#### Your objective:
Display each line in the items below that contains the string "pixels", treating uppercase and lowercase as different.
──────────
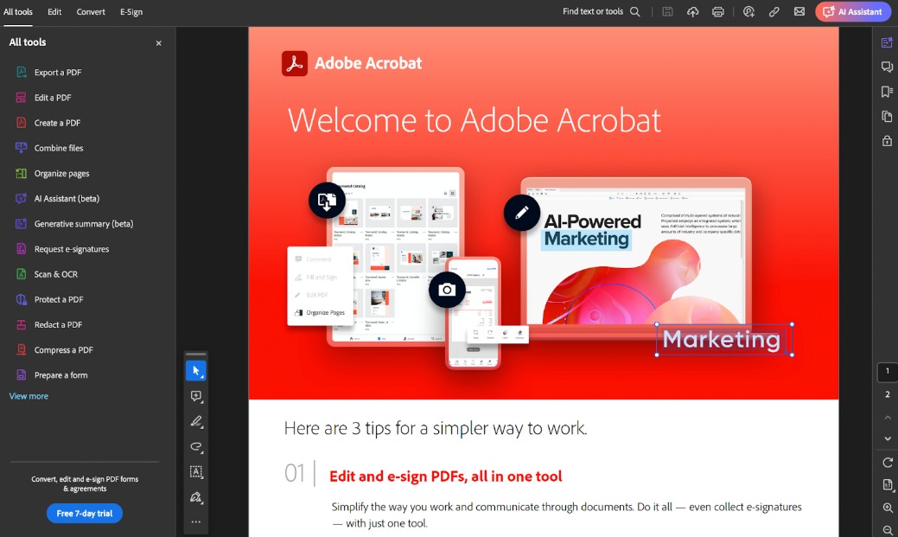Select the highlighter pen tool
This screenshot has height=537, width=898.
[195, 422]
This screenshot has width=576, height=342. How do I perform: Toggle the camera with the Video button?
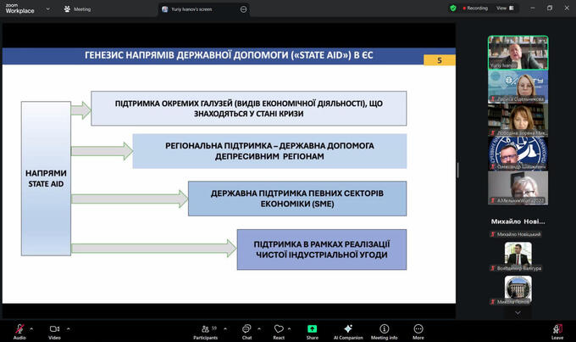54,329
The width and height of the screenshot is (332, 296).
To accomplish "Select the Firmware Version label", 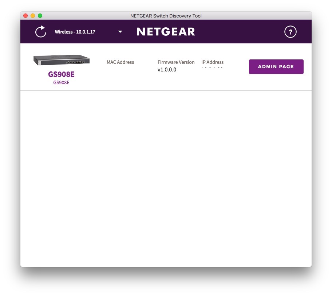I will pyautogui.click(x=176, y=62).

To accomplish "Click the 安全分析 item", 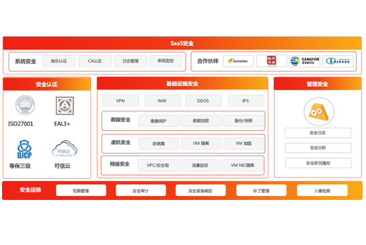I will (x=318, y=148).
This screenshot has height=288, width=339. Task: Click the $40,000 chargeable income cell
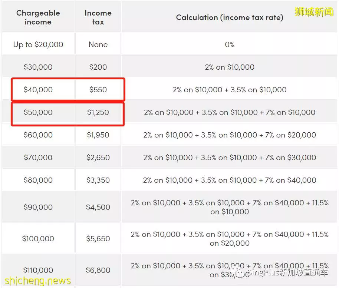38,89
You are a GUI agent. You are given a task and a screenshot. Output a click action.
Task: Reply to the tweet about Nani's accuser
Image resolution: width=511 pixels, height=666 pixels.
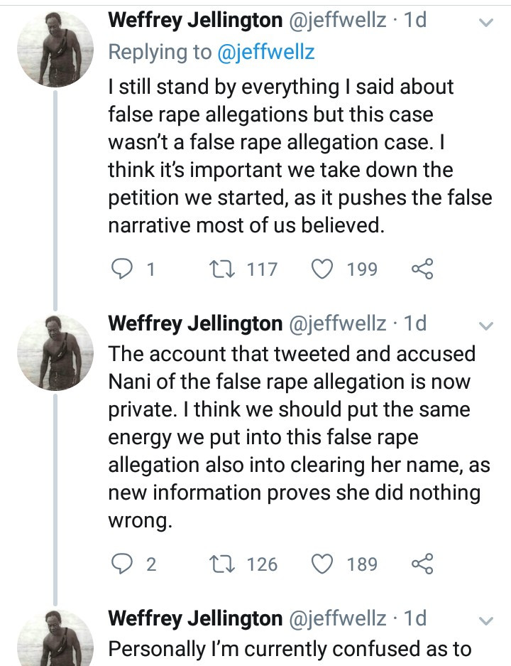123,564
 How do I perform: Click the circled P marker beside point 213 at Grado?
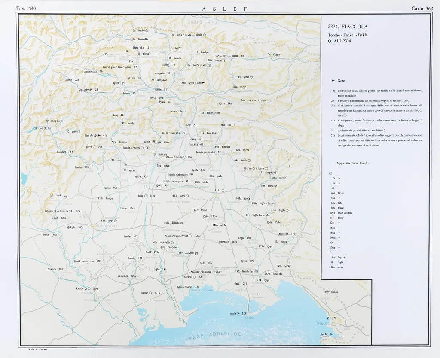click(x=238, y=314)
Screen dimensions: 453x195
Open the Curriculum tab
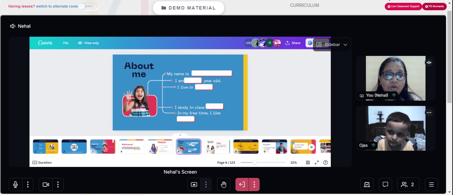pos(304,5)
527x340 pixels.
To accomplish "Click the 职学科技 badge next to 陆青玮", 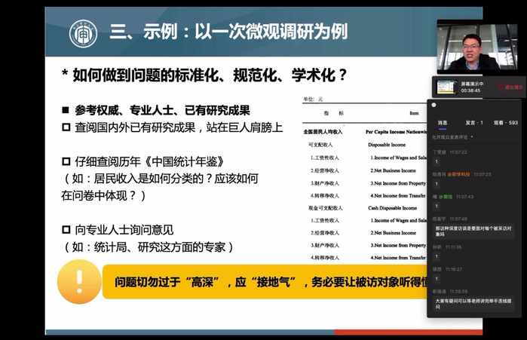I will pos(458,174).
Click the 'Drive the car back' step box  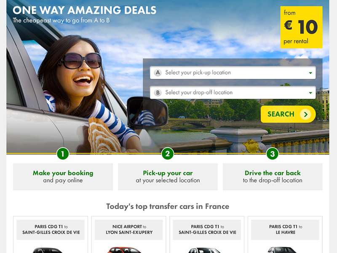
──────────
#### Solution to the exercise:
Image resolution: width=511 pixels, height=666 pixels.
527x340 pixels.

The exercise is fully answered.